Последний иерофант. Роман начала века о его конце - Страница 78


К оглавлению

78

Встарь нерѣдко печенеги
На Русь дѣлали набѣги,
Побеждали христiанъ,
Гнали плѣнныхъ въ вражiй стань,
Было в Новгороде вѣче,
С татарвой бывали сѣчи
Всех тѣх дѣл бывалых лѣт
Нынѣ ужъ на свѣте нѣт.

На этот раз упражнение удалось уже на твердое «посредственно с плюсом».

Поупражнявшись, таким образом около часа, Думанский, к своему радостному удивлению, понял, что снова свободно пишет прежним своим каллиграфическим почерком.

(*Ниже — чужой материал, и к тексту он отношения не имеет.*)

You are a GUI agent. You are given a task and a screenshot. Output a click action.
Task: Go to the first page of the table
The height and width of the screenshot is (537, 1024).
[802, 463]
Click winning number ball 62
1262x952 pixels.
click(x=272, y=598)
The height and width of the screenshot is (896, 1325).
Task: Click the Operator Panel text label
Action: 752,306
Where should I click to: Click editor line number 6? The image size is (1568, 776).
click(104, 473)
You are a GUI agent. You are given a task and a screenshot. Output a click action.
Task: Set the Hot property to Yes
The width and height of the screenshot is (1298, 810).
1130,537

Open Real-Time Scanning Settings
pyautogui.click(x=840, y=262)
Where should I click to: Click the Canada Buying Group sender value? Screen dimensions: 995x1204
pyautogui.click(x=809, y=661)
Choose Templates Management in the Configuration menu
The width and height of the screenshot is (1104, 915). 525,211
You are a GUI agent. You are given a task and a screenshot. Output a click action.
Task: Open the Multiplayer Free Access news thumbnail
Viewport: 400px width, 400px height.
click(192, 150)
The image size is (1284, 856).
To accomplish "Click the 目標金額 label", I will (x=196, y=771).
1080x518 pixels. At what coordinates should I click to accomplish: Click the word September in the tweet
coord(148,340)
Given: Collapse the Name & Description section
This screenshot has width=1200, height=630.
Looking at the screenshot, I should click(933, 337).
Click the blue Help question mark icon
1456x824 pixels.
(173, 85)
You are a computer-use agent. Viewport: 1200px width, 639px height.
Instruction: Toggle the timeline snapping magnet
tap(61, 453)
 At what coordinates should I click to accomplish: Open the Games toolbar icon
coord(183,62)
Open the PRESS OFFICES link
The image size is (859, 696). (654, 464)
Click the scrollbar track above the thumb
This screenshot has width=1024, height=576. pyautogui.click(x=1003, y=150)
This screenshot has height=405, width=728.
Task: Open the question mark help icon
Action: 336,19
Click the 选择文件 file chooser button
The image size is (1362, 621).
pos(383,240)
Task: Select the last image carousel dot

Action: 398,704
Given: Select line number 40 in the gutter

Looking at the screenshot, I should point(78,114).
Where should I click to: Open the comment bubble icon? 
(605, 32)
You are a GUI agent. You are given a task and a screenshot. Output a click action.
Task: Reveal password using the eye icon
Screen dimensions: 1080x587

Он в очередной раз убедился: что бы там ни говорили позитивисты и материалисты, искра Божия, индивидуальность, память обитают в бессмертной душе, а не в бренном теле и препарируемом анатомами мозге. Когда уже Викентий Алексеевич собрался ставить подпись, рука его в нерешительности застыла над бумагой, а губы скривила горькая усмешка… «Как теперь подписываться, Бог весть — не Кесаревым же? А если, невзирая ни на что, — собственной фамилией?! Тогда обратятся к этому оборотню в моем обличье, а он, конечно, заявит, что ничего подобного не писал, что даже почерк не его, а откровенный подлог… А Молли ему не поверит! Так что мы еще повоюем: почерк ко мне уже вернулся, а там, Бог даст, глядишь и… Что в имени тебе моем, Молли, — ведь не пустой же звук? Даже личное факсимиле на визитке чего-нибудь да стоит, а тем более полное имя, написанное мной, моим почерком! Рано, рано опускать руки… Господи, не лишай меня надежды, прииди в помощь рабу Твоему!» И, отбросив унизительные сомнения, узник чужой обманной плоти подписался привычно: «Адвокатъ Викентiй Думанскiй».

Глубоко вздохнув, стойкий защитник права, ухватившийся за единственную, как ему показалось, свыше протянутую соломинку, не медля ни минуты устремился на улицу. Там уже стемнело, что было как раз ему на руку. Подняв ворот чьей-то бекеши, висевшей в коридоре — то ли кесаревской, то ли «васюхиной» (не столько от ветра, сколько — чтобы укрыться от посторонних взглядов), он сунулся в какую-то бедную, малоприметную лавчонку. В ответ на просьбу хозяин изучающее-подозрительно воззрился на взъерошенного, с мольбой в глазах незнакомца, но предложенный рубль вызвал у коммерсанта правильную, деловую реакцию. Он тотчас кликнул сына, и тот стремглав помчался исполнять поручение, а Думанский, заодно обрадовав лавочника покупкой провизии, уже на улице облегченно перекрестился и, вспоминая на ходу девяностый псалом, побрел назад в свое постылое новое пристанище.

Прежде чем Никаноровна соизволила подойти и отомкнуть, стучать ему пришлось довольно долго.

— А ты хто ш такой будешь? — грозно вопросила она, оставив дверь на цепочке.

«Старая конспираторша! Опять за свое!»

— Да я это, Андрей!

— Какой такой Андрей? Андрюша, ты?! Так Андрея нетути, дома его нет. А вы заходите, все равно заходите. — При этом старуха попыталась запереться, но мнимый «Андрей-Василий» успел поставить ногу на порог, в образовавшуюся щель, и тогда озорница Никаноровна, наоборот, резко распахнула тяжелую дверь, норовя попасть гостю по лбу. Тот еле успел увернуться.

— Так это и вправду ты? Ты это вправду сказал аль нет? — Тут она увидела продукты в пергаменте и торчащую из кармана «Кесарева» бутылку водки. — Ахти — харчами разжился! Гляди, что тебе приготовила, — продолжила она, указывая на стоявший в глубине комнаты кальян. — Прямо как ангелы мне нашептали, что ты нынче припожалуешь. Я и раскурить успела — ну-тка, затянись!

— Что-о?! Этим?!! Нет уж, увольте — не увлекаюсь и не стану, даже не настаивайте, — отшатнулся в сторону перелицованный адвокат.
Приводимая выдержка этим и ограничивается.